Wednesday, January 11, 2012

Hibs: The Victor Palsson Pattern

So Hibs decide to say farewell to Victor Palsson, the young Icelandic player they signed from Liverpool this time last year.

Contract terminated with immediate effect.

Or contract bought out in a mutually agreeable way to free up some wages for what is, at this stage in the transfer window, a rather slow-burning rebuilding job at Easter Road.

Palsson came with quite a pedigree. An Icelandic under-21 player who had, it was widely reported, been tipped as having real potential under a previous Liverpool managerial regime.

The sort of player, in fact, who you might expect to rip up the SPL.

And he started well. His arrival coincided with the one good month of form Hibs enjoyed under Colin Calderwood, the one good month of form that freed the side from last year's relegation jitters.

Then nothing. A slide into anonymity on the pitch. I can't remember his last stand-out performance.

Calderwood stuck with him, maybe determined to back his own judgement or maybe clinging to whatever misfiring lucky charm he could find.

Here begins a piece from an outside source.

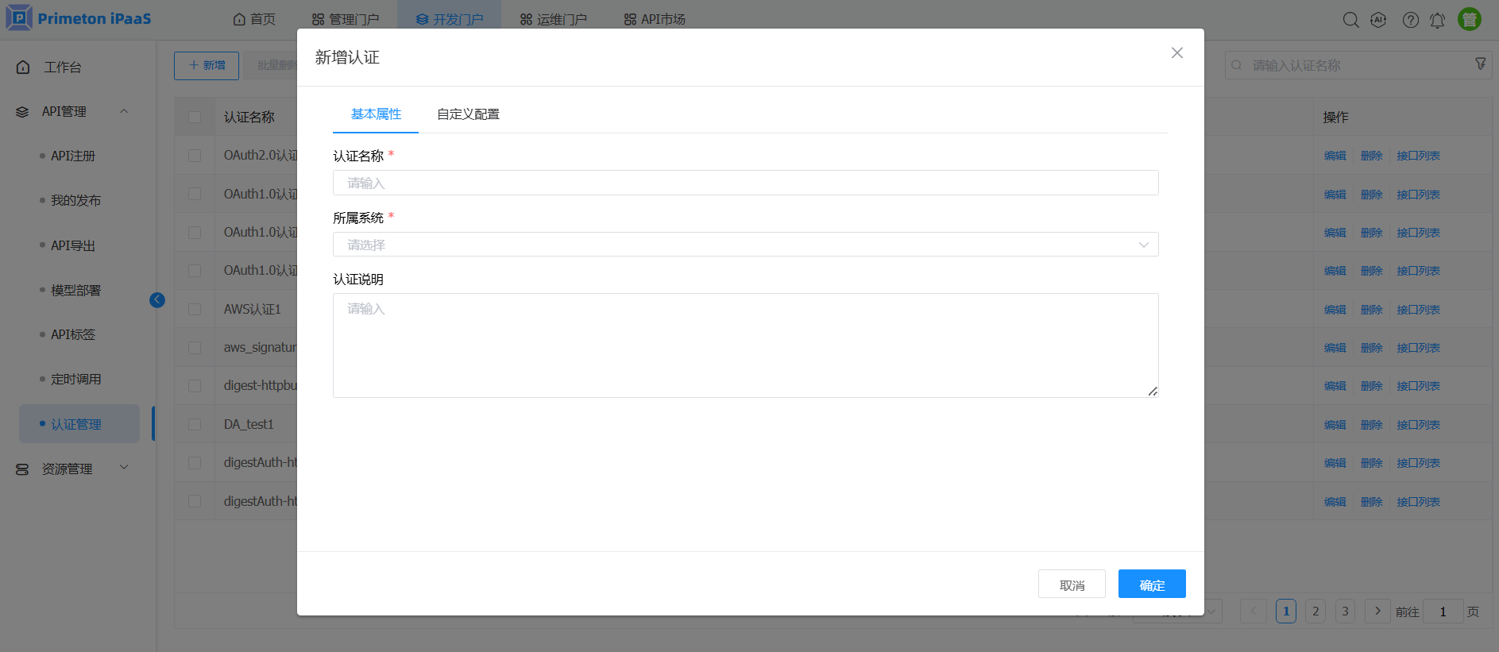Image resolution: width=1499 pixels, height=652 pixels.
Task: Click the 认证名称 input field
Action: [744, 183]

But the form didn't return, he left the team when Calderwood departed and new manager Pat Fenlon has acted with a speedy finality.

Why?

That question's got me stumped.

There are whispers of behaviour more befitting a normal twentysomething than a dedicated young athlete. But Hibs were keen to stress at their AGM that reported wrongdoings were a case of the local press getting the wrong end of the stick. And many good players don't live like saints.

Was it simply the team's lack of form?

That can't have helped, it wouldn't help anyone. But - despite his youth - Palsson looked at first to be the sort of player who could offer the drive and vigour that would drive others on rather than the sort who would let himself be dragged down.

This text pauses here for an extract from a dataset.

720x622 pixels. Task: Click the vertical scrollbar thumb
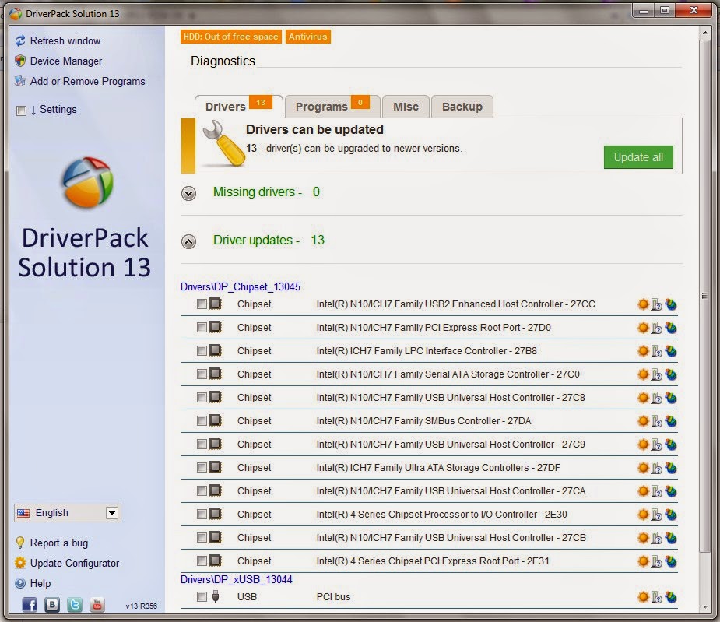704,297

Maybe his attitude didn't help, maybe he just didn't fancy those away trips to Hamilton and Dunfermline and it began to show in his application.

Maybe he was just not good enough, the progress he had made as youngster down to circumstance, good luck and being surrounded by better players.

I don't know.

My mind goes back to a conversation with a former Hibernian player on the final day of last season.

We were chatting about the signings Calderwood had already made and what optimism Hibs could have for the future.

His concern, he said, was Hibs' habit of signing players who would shine for three or four games and then simply disappear, take a wage and offer nothing.

That pretty much covers the story of Victor Palsson. Is that a failure of coaching? Man-management? Scouting?

Whatever the cause, it's a debilitating pattern that Fenlon now needs to break.